Endometrium thickness: The lining of the uterus, the endometrium, thickens and changes as your menstrual cycle progresses.
The technician will look for healthy indications that the endometrium is at the stage it should be, based on the day of your exam.
The ultrasound tech will also measure the thickness of the endometrium. It should be thin before ovulation and thicker after ovulation.
Possibly fallopian tube problems: A basic ultrasound isn’t capable of capturing healthy fallopian tubes. However, a fallopian tube may be seen with a regular 2D ultrasound if it is swollen or filled with fluid, which can occur with a hydrosalpinx.
A basic ultrasound can’t determine if the fallopian tubes are clear and open. To evaluate whether the tubes are open or closed, your doctor will most likely order an HSG.
However, with a specialized ultrasound known as a hysterosalpingo-contrast sonography (HyCoSy), your doctor may be able to detect whether the tubes are blocked or not.

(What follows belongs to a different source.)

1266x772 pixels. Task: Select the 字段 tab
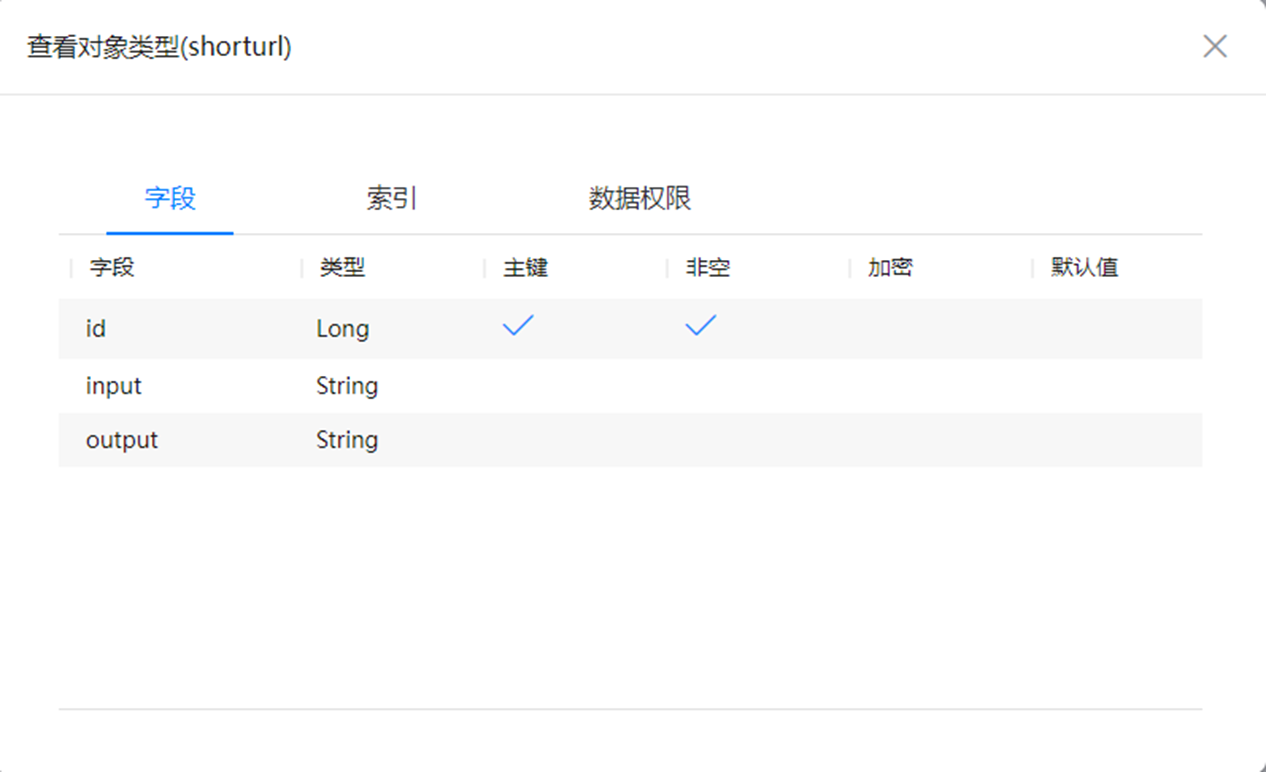click(x=168, y=199)
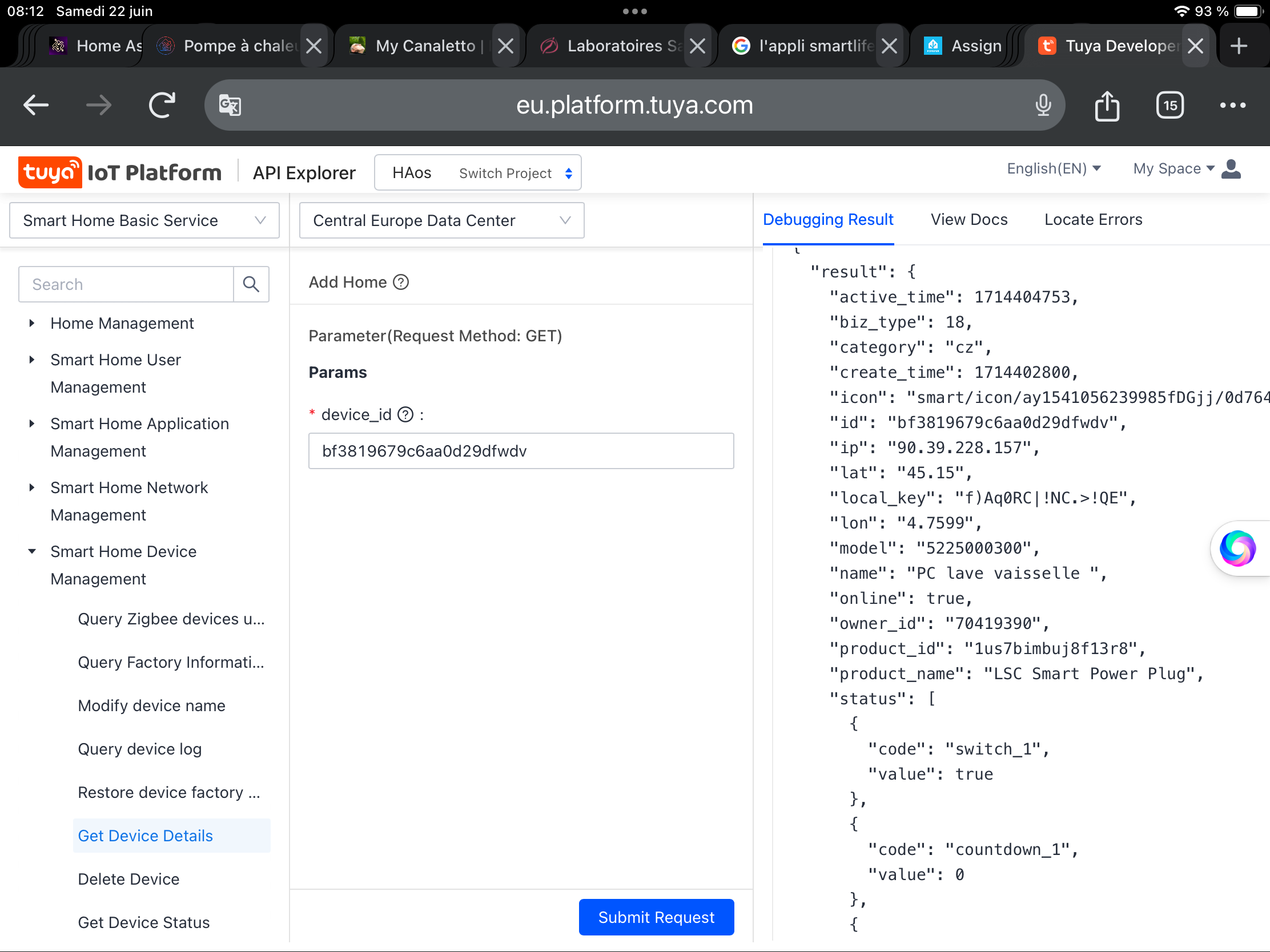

Possible evidence of adhesions: By gently pressing on the reproductive organs with the transvaginal transducer, the technician can see if the organs move freely and as they should, or if they seem to adhere to each other.
The tech may also use the ultrasound wand to gentle push at the ovaries, to see how they move around in the pelvic cavity. Ovaries that seem stuck to each other are sometimes called “kissing ovaries.”
Adhesions may prevent the reproductive organs from freely moving. Adhesions can form from a previous pelvic infection or from endometriosis.
Blood flow to reproductive organs: if your doctor is using color Doppler, the technician may be able to evaluate blood flow around a cyst or mass. This can help distinguish between a healthy cyst, an endometrial cyst (endometrioma), or an ovarian tumor.